Russia hunts for crashed spacecraft
Failed rocket similar to one used to launch humans into space
Russian helicopters searched Thursday for the wreckage of the unmanned spaceship that crashed and exploded in a forested area in Siberia.
The supply ship was launched from the Baikonur cosmodrome in Kazakhstan about 1,500 kilometres southwest of the crash site. It fell after the third stage of its booster rocket failed a few minutes into Wednesday's launch, in the Choisky district in Russia's Altai province.
It was the 44th launch of a Progress supply ship to the space station — and the first failure in the nearly 13-year life of the complex.
The spaceship was carrying almost three tonnes of supplies to the International Space Station.

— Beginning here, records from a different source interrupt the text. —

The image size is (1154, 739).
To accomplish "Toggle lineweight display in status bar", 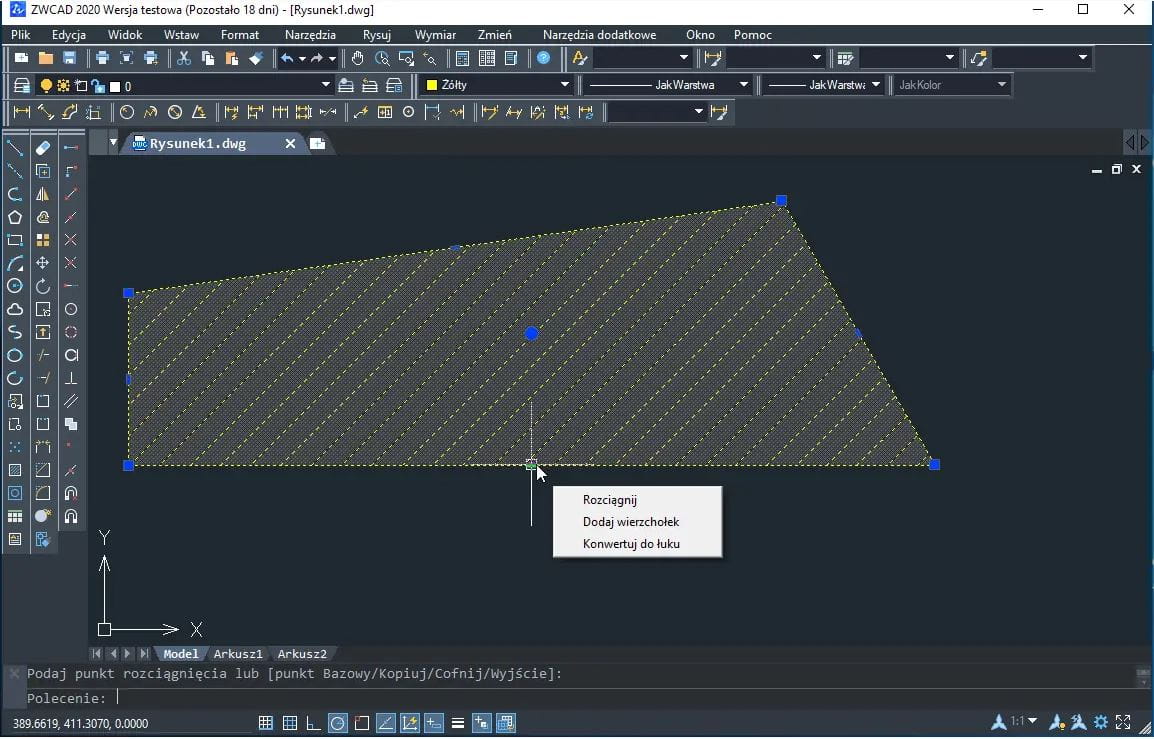I will click(x=457, y=723).
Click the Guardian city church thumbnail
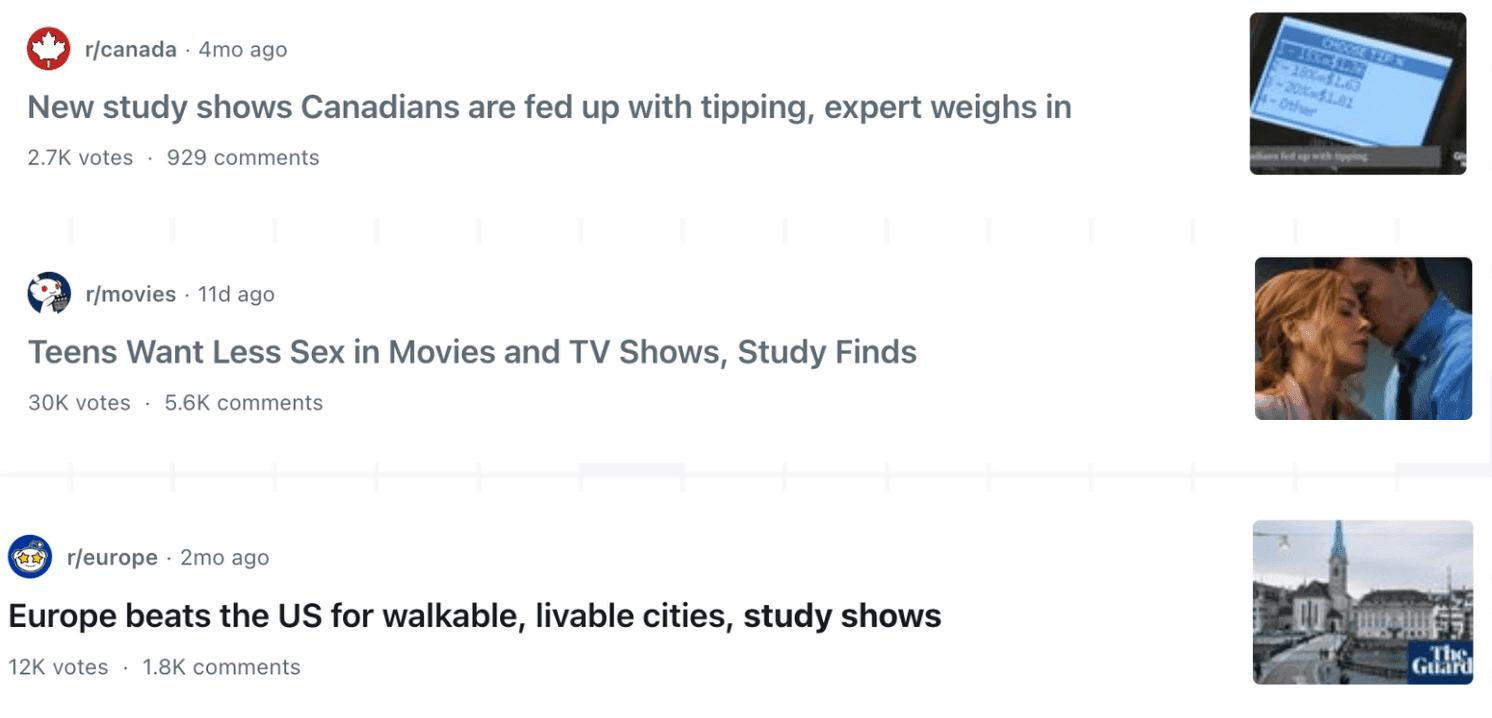 1362,602
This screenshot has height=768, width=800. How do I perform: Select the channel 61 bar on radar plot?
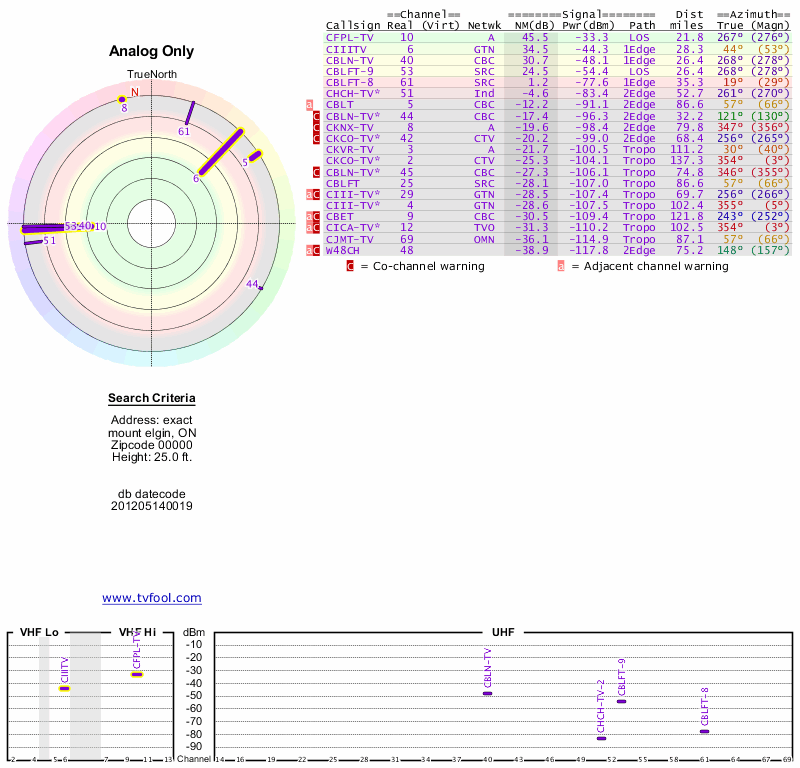pos(188,113)
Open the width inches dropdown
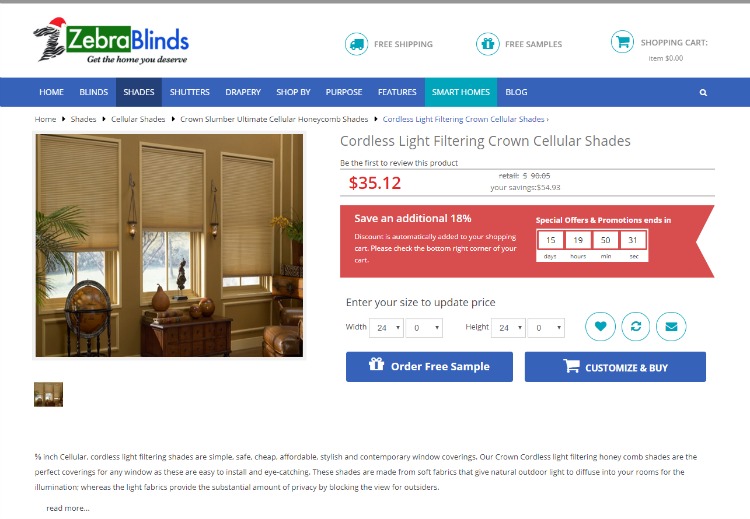The height and width of the screenshot is (519, 750). [386, 328]
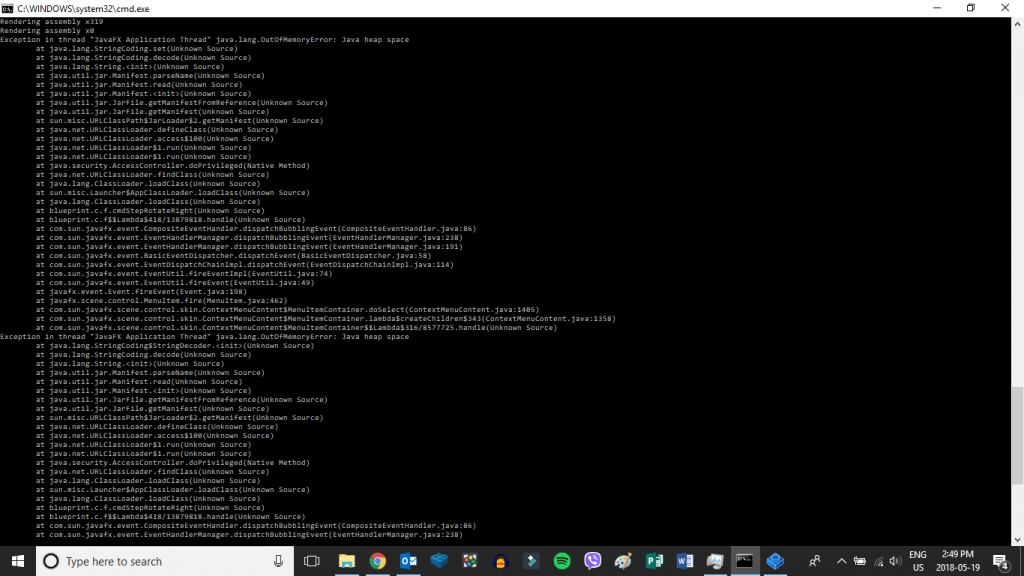Image resolution: width=1024 pixels, height=576 pixels.
Task: Open the Wi-Fi network flyout
Action: [876, 561]
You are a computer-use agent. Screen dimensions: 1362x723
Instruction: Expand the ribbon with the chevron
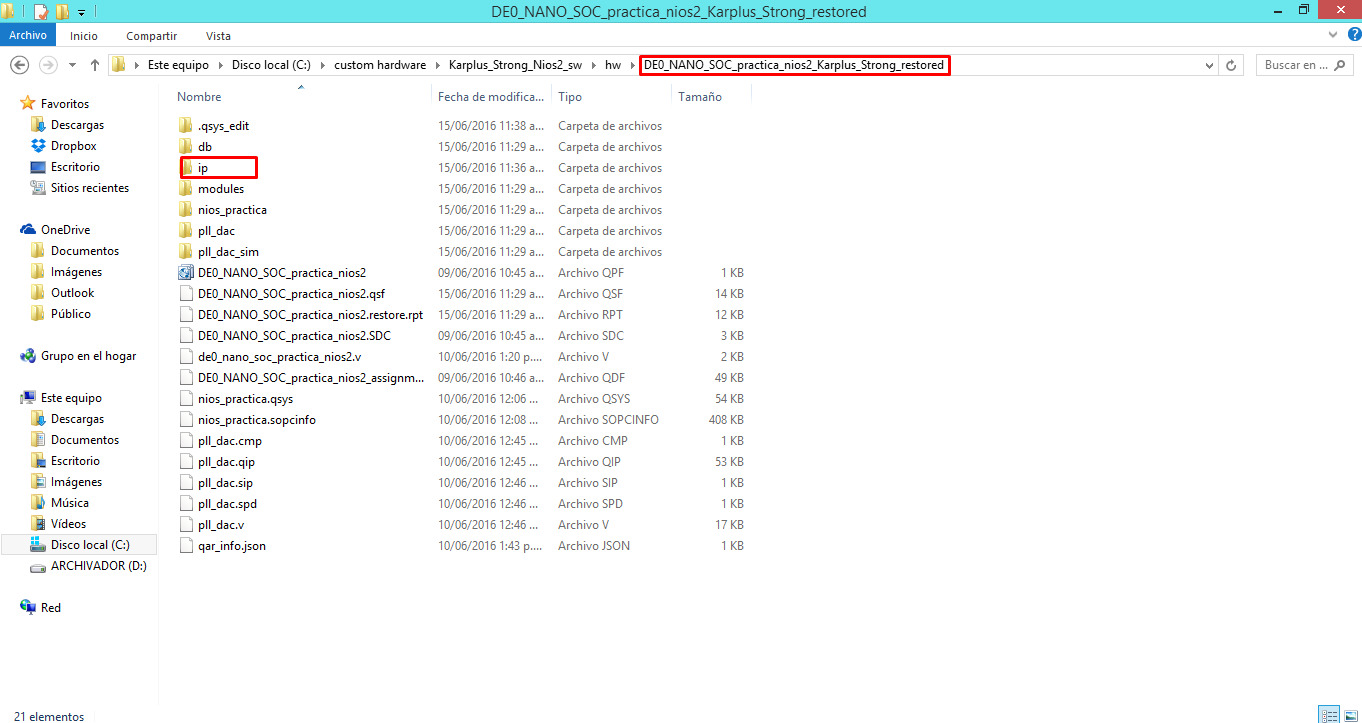pos(1332,36)
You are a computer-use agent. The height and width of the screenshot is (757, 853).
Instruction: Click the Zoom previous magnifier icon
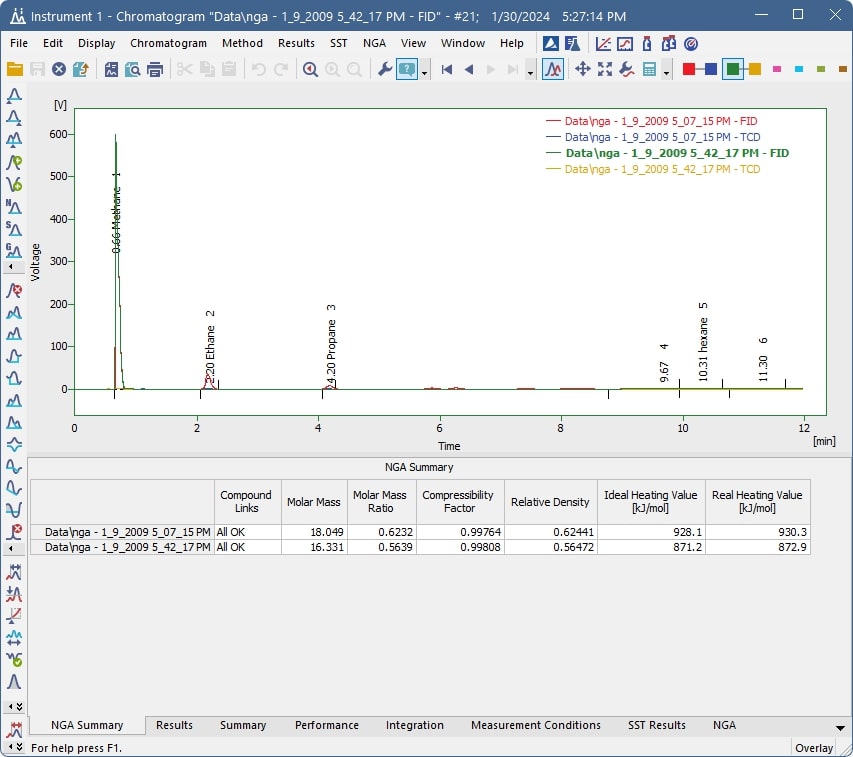[x=310, y=69]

The rocket failed barely a month after NASA's final space shuttle flight. Without the shuttles, NASA now is counting on Russia, Europe and Japan, as well as private U.S. businesses, to keep the station stocked.
The Russians will also be transporting astronauts to the space station until U.S. private industry can pick up the human load.
NASA and its international partners want to keep the space station running until at least 2020.
Accident could delay next crew launch
While the International Space Station has more than enough supplies, the accident threatens to delay the launch of the next crew, just one month away. That's because the upper stage of the unmanned rocket that failed is similar to the ones used to launch astronauts to the station.
On Thursday, Gen. Oleg Ostapenko, head of the Russian Space Forces, said the launch of a satellite that had been planned for Friday was being postponed until early September while the rocket undergoes inspections, Russian news agencies reported. The satellite, part of Russia's GLONASS satellite navigation system, was to have blasted off from the Space Forces' launch facility in Plesetsk in far northern Russia.
Russia's space agency, Roscosmos, said that the accident "would have no negative influence" on the International Space Station crew because its existing supplies of food, water and oxygen are sufficient. There are six astronauts aboard the station that orbits 350 kilometres above the Earth.
This is the fourth Russian spacecraft lost in the past nine months. In December, a rocket and its payload of three communications satellites fell into the Pacific Ocean after failing to reach orbit. A military satellite was lost in February, and in mid-August the Express-AM4, described by officials as Russia's most powerful telecommunications satellite, was lost.
Russia's General Prosecutor's Office said that about 40 lumberjacks were working in the thick forest of where the Progress ship blew up with a thundering boom. Choisky district administration told the Itar Tass news agency that the lumberjacks returned to their villages safely.